### [EXCERPT TO READ]
## START

When my girlfriend and I first moved to Germany over two years ago, we needed to find things to do. It was January, and, while I love where we live, there really isn’t much to do when its cold and miserable outside. This is really when we got into board games. In particular, as we didn’t know many people, we really got into finding games that work well with two players. We have a lot more people that we can play games with nowadays, but I think we probably still play mostly just the two of us. Here is a short list of some of my favourite games for two players.
Star Realms is one of the first games I ever bought and is a fantastic deck building game. Star Realms is an excellent game for two people in a very small box making it ideal for those with not much shelf space or if you want a game for two to take along on an adventure.
This is space battle themed game that pits you head to head in a race to build the best deck of complimentary space contraptions to beat your enemy into submission. There are four factions of ships to go alongside your starting deck of boring scouts and vipers, each with their own unique aesthetic and style of play. The machine cult is all about scrapping cards that are no longer useful to make the leanest, most efficient deck possible. Focussing on the Empire is all about making sure you draw more cards per turn than anyone else. The federation is all about having more trade points to spend and recovering victory points (Star Realms health). Finally the blobs are a purely destructive force where dealing the most damage in the shortest time is the clearest way to victory. When played together cards of the same faction often give each other powerful bonuses, making Star Realms a wonderfully strategic experience.

## END

### [SHORT PROBLEM 1]
Please convert the stretch of the rows from the line containing "Task: Zoom out the RPM chart panel" through the end of the rows into a Markdown table with the columns n and Line, leaving out blank lines.
These rows have no connection to the board games passage.

### [MATERIAL SUPPLIED]

## START

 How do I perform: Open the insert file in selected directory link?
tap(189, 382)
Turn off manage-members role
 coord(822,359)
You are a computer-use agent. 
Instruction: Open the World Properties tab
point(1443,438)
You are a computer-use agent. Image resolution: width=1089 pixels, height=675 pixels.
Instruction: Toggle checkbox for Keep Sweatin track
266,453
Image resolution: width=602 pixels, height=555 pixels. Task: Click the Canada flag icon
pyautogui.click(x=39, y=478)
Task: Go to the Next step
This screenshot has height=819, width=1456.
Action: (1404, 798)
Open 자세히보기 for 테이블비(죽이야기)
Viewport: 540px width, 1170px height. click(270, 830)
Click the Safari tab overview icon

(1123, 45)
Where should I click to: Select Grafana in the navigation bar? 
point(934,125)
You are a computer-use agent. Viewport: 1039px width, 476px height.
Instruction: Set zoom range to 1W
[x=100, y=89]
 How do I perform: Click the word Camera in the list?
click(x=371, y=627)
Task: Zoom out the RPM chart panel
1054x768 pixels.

## END

### [SHORT PROBLEM 2]
Return the stretch of the board games passage from "When my girlfriend" through "on an adventure.", copied word for word.

### [FINISHED ANSWER 1]
| n | Line |
|---|---|
| 1 | Task: Zoom out the RPM chart panel |
| 2 | 1054x768 pixels. |

### [FINISHED ANSWER 2]
When my girlfriend and I first moved to Germany over two years ago, we needed to find things to do. It was January, and, while I love where we live, there really isn’t much to do when its cold and miserable outside. This is really when we got into board games. In particular, as we didn’t know many people, we really got into finding games that work well with two players. We have a lot more people that we can play games with nowadays, but I think we probably still play mostly just the two of us. Here is a short list of some of my favourite games for two players.
Star Realms is one of the first games I ever bought and is a fantastic deck building game. Star Realms is an excellent game for two people in a very small box making it ideal for those with not much shelf space or if you want a game for two to take along on an adventure.